Content starts

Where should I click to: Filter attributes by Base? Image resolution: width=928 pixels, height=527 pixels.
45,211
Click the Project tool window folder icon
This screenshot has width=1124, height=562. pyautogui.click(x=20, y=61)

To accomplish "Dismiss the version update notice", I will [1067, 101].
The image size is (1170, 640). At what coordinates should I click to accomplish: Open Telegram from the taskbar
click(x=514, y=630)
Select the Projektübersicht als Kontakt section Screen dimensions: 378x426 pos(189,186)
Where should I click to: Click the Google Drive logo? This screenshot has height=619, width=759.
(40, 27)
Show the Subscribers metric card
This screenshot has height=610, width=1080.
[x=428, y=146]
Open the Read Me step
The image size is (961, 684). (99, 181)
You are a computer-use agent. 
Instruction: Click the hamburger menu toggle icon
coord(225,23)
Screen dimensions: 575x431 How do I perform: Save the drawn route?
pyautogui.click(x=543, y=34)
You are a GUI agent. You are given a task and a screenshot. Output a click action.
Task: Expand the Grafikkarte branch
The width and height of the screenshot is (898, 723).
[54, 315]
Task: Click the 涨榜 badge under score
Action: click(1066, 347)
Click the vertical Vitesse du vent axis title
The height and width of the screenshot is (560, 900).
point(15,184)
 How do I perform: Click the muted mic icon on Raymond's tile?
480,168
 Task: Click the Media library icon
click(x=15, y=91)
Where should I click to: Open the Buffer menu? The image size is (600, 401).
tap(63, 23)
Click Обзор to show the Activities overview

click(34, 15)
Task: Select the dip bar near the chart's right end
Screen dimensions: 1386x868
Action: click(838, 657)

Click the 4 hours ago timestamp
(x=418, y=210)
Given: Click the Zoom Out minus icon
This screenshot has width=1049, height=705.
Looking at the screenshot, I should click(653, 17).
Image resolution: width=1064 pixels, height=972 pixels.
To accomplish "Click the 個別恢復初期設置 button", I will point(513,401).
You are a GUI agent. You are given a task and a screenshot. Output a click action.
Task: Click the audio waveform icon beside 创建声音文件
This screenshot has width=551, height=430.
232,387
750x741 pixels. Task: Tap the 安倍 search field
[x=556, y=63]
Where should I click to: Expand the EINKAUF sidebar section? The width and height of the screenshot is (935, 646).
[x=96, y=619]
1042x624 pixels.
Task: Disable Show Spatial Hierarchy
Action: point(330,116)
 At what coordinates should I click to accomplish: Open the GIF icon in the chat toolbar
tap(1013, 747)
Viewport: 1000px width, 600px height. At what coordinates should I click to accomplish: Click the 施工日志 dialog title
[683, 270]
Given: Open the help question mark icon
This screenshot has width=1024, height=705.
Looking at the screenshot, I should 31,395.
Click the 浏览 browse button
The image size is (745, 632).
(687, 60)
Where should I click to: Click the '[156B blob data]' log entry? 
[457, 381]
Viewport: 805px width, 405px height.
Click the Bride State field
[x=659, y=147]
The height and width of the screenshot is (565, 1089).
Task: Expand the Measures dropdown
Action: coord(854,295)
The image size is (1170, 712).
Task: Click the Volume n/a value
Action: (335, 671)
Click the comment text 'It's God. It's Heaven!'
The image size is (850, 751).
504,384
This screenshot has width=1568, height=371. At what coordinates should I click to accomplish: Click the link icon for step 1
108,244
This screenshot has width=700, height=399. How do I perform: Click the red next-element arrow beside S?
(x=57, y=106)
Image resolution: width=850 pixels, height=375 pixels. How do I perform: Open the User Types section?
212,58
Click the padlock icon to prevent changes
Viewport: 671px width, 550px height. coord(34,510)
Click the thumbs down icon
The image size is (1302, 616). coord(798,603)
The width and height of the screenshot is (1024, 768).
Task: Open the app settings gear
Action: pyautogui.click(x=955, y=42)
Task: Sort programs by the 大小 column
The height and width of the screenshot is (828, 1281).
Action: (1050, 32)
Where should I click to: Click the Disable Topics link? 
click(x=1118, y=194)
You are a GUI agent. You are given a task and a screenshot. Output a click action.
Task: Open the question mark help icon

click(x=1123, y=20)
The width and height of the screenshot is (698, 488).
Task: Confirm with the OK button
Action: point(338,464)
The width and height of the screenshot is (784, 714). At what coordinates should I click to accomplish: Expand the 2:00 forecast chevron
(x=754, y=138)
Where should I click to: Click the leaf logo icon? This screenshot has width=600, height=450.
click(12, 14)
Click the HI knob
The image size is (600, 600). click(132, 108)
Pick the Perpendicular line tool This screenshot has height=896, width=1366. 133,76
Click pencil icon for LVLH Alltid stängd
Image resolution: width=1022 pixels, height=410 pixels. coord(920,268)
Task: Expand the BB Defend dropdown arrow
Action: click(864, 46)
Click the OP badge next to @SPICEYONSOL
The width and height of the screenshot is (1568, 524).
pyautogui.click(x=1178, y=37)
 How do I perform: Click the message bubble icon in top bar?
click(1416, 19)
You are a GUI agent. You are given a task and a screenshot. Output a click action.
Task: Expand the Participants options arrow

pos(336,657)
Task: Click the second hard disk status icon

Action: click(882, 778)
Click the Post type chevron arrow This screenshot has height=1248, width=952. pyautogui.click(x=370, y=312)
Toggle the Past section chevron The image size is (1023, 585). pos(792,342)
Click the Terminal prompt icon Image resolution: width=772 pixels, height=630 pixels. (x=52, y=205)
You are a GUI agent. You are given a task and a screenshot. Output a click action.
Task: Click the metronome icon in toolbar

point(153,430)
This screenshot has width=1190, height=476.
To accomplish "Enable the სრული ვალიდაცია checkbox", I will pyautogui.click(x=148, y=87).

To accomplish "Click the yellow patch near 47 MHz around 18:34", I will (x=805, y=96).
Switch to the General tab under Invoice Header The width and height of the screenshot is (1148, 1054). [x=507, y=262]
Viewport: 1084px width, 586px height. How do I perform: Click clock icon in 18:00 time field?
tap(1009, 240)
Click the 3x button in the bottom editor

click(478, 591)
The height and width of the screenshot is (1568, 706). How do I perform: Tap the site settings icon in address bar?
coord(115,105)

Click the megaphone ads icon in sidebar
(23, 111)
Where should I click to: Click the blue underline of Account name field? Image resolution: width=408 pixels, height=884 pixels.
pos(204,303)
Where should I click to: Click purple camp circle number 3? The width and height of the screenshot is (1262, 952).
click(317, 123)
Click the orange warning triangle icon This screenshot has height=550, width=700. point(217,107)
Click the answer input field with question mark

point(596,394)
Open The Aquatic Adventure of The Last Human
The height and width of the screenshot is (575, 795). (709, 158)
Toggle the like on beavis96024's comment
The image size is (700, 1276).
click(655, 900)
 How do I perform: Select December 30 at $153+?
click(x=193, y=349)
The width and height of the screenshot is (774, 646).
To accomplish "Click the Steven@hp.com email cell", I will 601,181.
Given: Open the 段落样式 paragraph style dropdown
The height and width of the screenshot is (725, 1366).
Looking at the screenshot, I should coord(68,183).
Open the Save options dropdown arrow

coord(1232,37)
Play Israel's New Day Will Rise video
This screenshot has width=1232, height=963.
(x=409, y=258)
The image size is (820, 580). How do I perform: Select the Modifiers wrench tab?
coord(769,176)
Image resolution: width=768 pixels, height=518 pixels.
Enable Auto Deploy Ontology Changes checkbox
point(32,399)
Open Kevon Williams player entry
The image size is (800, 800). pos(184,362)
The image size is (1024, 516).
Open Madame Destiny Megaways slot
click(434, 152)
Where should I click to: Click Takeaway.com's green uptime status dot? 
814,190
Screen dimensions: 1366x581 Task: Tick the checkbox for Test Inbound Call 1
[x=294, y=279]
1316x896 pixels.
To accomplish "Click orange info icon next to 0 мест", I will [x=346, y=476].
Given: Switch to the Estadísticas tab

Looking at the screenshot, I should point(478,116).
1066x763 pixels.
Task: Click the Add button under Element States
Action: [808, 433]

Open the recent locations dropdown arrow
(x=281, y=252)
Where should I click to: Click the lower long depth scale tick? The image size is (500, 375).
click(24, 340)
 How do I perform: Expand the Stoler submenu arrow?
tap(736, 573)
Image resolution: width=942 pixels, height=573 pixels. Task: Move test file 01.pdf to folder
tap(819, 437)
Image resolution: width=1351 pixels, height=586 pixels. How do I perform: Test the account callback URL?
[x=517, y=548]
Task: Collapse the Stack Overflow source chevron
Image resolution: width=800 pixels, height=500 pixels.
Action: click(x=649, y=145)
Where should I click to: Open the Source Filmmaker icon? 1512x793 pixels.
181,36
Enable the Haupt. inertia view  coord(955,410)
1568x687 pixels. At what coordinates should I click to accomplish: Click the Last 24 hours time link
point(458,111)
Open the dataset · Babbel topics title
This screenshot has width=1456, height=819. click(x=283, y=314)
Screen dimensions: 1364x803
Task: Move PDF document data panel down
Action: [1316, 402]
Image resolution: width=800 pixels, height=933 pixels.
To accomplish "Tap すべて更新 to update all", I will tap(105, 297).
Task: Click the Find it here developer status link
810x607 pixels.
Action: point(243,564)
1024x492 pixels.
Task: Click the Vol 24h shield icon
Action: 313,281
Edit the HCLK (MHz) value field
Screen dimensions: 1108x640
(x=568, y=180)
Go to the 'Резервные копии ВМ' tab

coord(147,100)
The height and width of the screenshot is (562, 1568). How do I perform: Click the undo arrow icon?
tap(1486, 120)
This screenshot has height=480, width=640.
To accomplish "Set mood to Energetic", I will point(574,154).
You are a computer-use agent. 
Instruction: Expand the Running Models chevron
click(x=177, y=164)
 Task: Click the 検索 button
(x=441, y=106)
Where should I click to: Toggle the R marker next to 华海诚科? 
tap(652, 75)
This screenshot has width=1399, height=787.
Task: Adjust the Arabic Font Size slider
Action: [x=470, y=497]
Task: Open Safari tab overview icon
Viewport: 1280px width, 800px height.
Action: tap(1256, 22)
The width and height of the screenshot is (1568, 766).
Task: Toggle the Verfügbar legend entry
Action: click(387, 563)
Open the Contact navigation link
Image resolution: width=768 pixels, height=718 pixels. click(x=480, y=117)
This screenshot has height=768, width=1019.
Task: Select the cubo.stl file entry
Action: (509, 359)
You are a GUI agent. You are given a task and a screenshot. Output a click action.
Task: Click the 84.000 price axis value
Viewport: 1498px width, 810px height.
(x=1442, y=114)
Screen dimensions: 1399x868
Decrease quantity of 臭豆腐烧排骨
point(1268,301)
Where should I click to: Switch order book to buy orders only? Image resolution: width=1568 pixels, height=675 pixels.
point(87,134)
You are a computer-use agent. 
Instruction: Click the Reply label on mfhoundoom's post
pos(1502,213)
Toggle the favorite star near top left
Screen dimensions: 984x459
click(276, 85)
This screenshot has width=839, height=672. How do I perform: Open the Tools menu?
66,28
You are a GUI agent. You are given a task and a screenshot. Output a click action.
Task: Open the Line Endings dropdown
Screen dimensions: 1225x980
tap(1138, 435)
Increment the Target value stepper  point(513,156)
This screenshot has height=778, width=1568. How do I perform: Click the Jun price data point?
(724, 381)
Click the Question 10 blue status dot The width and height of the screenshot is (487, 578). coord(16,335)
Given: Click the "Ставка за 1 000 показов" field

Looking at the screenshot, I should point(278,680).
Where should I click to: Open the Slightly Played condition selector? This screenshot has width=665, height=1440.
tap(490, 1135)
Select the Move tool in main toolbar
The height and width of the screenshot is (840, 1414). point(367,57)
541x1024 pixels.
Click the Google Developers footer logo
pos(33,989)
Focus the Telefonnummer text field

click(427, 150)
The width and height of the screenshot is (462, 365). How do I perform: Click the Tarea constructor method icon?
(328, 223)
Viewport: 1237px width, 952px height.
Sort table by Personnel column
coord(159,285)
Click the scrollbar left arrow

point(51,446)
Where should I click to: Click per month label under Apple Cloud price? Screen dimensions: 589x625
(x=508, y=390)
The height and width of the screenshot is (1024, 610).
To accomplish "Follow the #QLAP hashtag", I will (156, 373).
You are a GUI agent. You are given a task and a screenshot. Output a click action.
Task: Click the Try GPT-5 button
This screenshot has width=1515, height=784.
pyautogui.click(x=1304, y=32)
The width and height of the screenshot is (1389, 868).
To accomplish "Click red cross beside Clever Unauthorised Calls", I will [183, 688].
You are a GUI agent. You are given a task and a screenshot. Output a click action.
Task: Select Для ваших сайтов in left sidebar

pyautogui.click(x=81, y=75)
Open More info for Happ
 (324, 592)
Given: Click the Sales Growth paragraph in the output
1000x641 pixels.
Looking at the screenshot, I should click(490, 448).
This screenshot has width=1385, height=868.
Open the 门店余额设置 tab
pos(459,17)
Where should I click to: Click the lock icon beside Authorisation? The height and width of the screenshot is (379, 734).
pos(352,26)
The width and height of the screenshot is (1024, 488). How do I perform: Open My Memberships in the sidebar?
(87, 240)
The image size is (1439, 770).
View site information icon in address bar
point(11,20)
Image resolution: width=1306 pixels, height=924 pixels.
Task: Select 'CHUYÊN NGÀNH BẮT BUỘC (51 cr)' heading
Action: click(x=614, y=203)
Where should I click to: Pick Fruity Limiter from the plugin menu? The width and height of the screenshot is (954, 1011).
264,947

Content ends

▶ **WORK TO BE COMPLETED**:
Copy every line from the records above that contains the string "paragraph".

▶ **ANSWER SPACE**:
Given: Open the 段落样式 paragraph style dropdown
Given: Click the Sales Growth paragraph in the output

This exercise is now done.